┌──
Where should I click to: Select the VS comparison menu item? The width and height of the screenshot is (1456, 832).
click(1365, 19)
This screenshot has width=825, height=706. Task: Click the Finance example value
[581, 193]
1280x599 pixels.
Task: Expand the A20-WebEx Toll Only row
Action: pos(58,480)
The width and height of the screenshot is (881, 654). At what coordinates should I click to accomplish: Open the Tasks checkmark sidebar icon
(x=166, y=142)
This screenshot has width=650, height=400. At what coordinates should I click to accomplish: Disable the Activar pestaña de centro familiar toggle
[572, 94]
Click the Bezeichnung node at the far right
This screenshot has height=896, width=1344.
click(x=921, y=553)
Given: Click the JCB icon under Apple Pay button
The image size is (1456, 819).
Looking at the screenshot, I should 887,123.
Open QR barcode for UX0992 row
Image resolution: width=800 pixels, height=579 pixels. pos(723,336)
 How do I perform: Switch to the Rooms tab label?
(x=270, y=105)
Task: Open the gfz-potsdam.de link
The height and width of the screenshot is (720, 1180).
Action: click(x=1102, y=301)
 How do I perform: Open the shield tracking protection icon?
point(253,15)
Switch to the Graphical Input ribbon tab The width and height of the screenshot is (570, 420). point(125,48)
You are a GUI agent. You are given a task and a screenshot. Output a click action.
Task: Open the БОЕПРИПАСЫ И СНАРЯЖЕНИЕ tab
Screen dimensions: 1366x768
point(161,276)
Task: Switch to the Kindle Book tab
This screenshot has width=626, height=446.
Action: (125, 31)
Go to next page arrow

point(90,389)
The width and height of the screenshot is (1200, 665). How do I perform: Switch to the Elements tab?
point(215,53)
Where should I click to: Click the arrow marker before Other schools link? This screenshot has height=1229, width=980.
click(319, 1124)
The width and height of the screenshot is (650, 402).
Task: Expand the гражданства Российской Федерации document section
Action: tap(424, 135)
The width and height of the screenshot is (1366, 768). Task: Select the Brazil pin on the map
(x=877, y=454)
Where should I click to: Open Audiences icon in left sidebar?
└──
* **TO DO**
Every line of the material must be returned exactly as it appears.

* **RESULT FOR THIS TASK**
Where should I click to: Select the VS comparison menu item? The width and height of the screenshot is (1456, 832).
click(1365, 19)
This screenshot has width=825, height=706. Task: Click the Finance example value
[581, 193]
1280x599 pixels.
Task: Expand the A20-WebEx Toll Only row
Action: pos(58,480)
The width and height of the screenshot is (881, 654). At what coordinates should I click to accomplish: Open the Tasks checkmark sidebar icon
(x=166, y=142)
This screenshot has width=650, height=400. At what coordinates should I click to accomplish: Disable the Activar pestaña de centro familiar toggle
[572, 94]
Click the Bezeichnung node at the far right
This screenshot has height=896, width=1344.
click(x=921, y=553)
Given: Click the JCB icon under Apple Pay button
The image size is (1456, 819).
Looking at the screenshot, I should 887,123.
Open QR barcode for UX0992 row
Image resolution: width=800 pixels, height=579 pixels. pos(723,336)
 How do I perform: Switch to the Rooms tab label?
(x=270, y=105)
Task: Open the gfz-potsdam.de link
The height and width of the screenshot is (720, 1180).
Action: click(x=1102, y=301)
 How do I perform: Open the shield tracking protection icon?
point(253,15)
Switch to the Graphical Input ribbon tab The width and height of the screenshot is (570, 420). point(125,48)
You are a GUI agent. You are given a task and a screenshot. Output a click action.
Task: Open the БОЕПРИПАСЫ И СНАРЯЖЕНИЕ tab
Screen dimensions: 1366x768
point(161,276)
Task: Switch to the Kindle Book tab
This screenshot has width=626, height=446.
Action: (125, 31)
Go to next page arrow

point(90,389)
The width and height of the screenshot is (1200, 665). How do I perform: Switch to the Elements tab?
point(215,53)
Where should I click to: Click the arrow marker before Other schools link? This screenshot has height=1229, width=980.
click(319, 1124)
The width and height of the screenshot is (650, 402).
Task: Expand the гражданства Российской Федерации document section
Action: tap(424, 135)
The width and height of the screenshot is (1366, 768). Task: Select the Brazil pin on the map
(x=877, y=454)
Where should I click to: Open Audiences icon in left sidebar?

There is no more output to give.